- [What is needed]
Give back, exactly and with nothing else, the lines running from the one that contains "You are a computer-use" to the end of the entries below; do not include pictures.

Dataset entries:
★ ★ ★ ★ ★ ★ ★
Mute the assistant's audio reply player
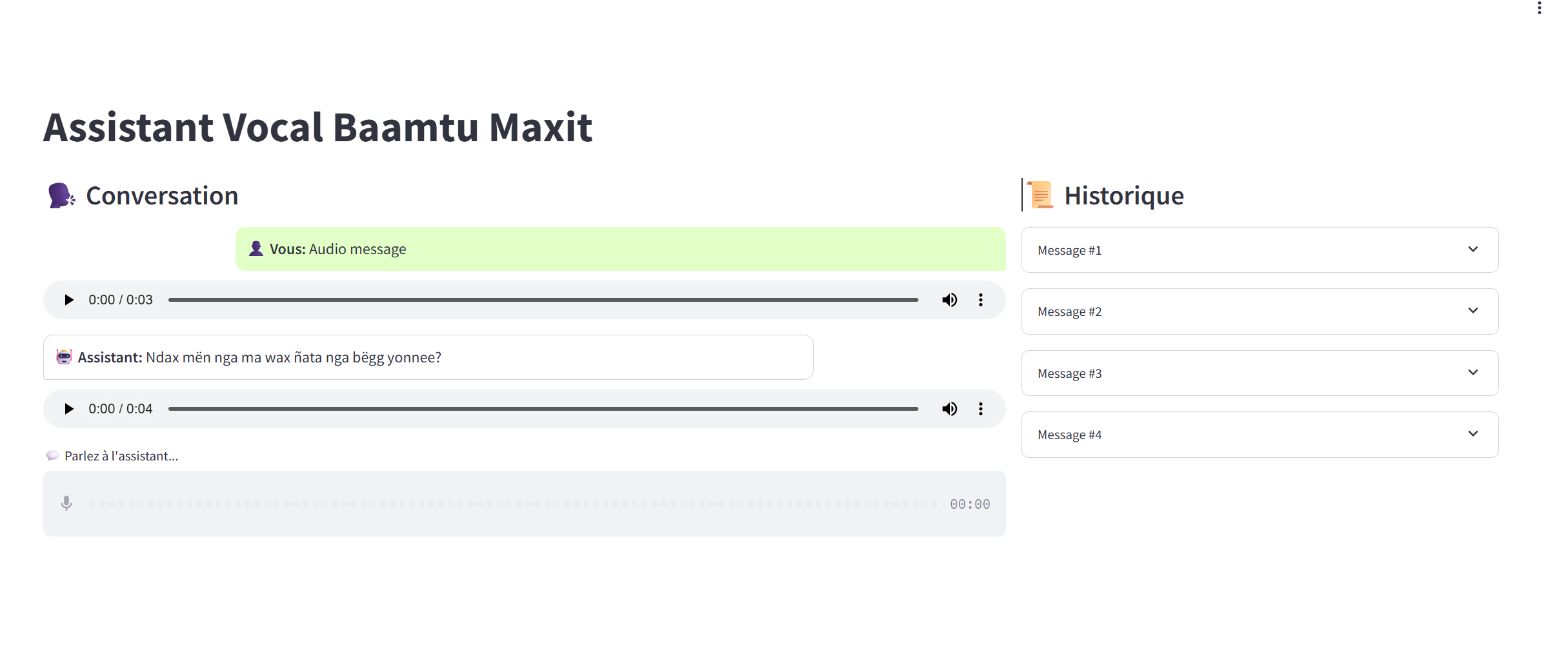Viewport: 1568px width, 670px height. 949,409
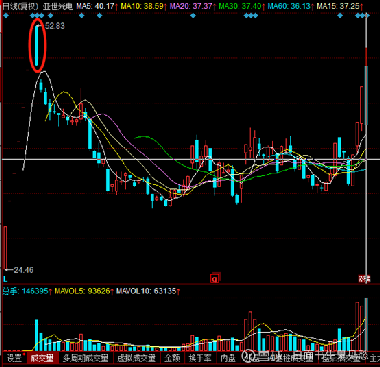Image resolution: width=380 pixels, height=367 pixels.
Task: Click the first blue diamond info marker
Action: 5,15
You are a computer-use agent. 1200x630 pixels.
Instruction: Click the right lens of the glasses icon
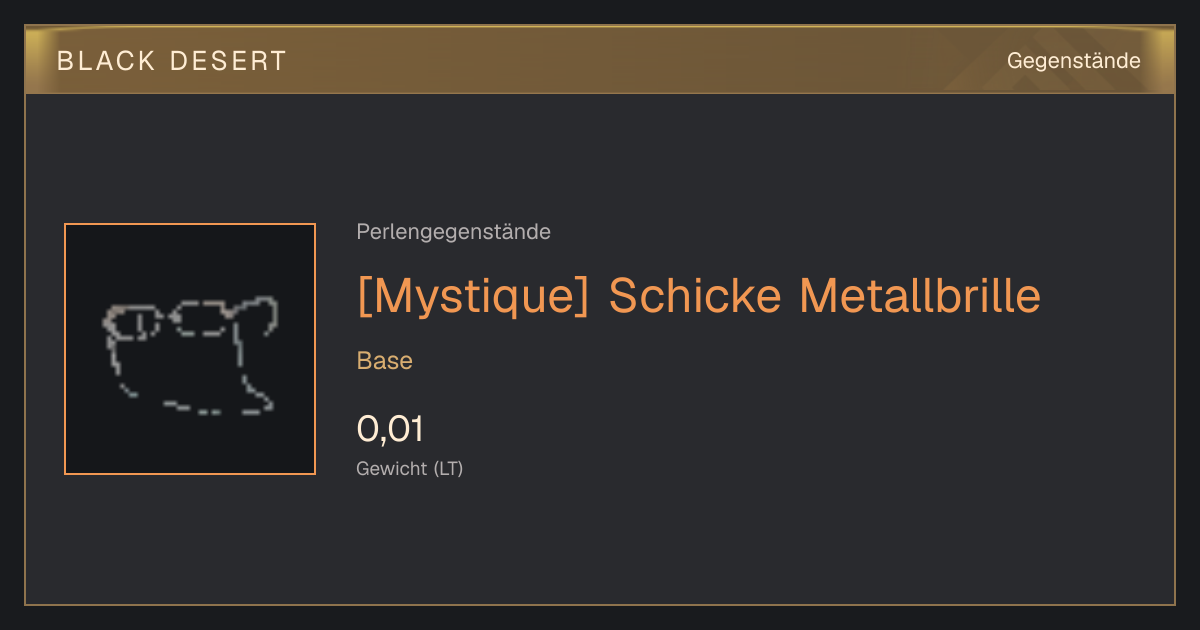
★ ★ ★ ★ ★ ★ ★
- [Exercise result]
You are a computer-use agent. 1200x630 pixels.
Instruction: Click the right lens of the glasses icon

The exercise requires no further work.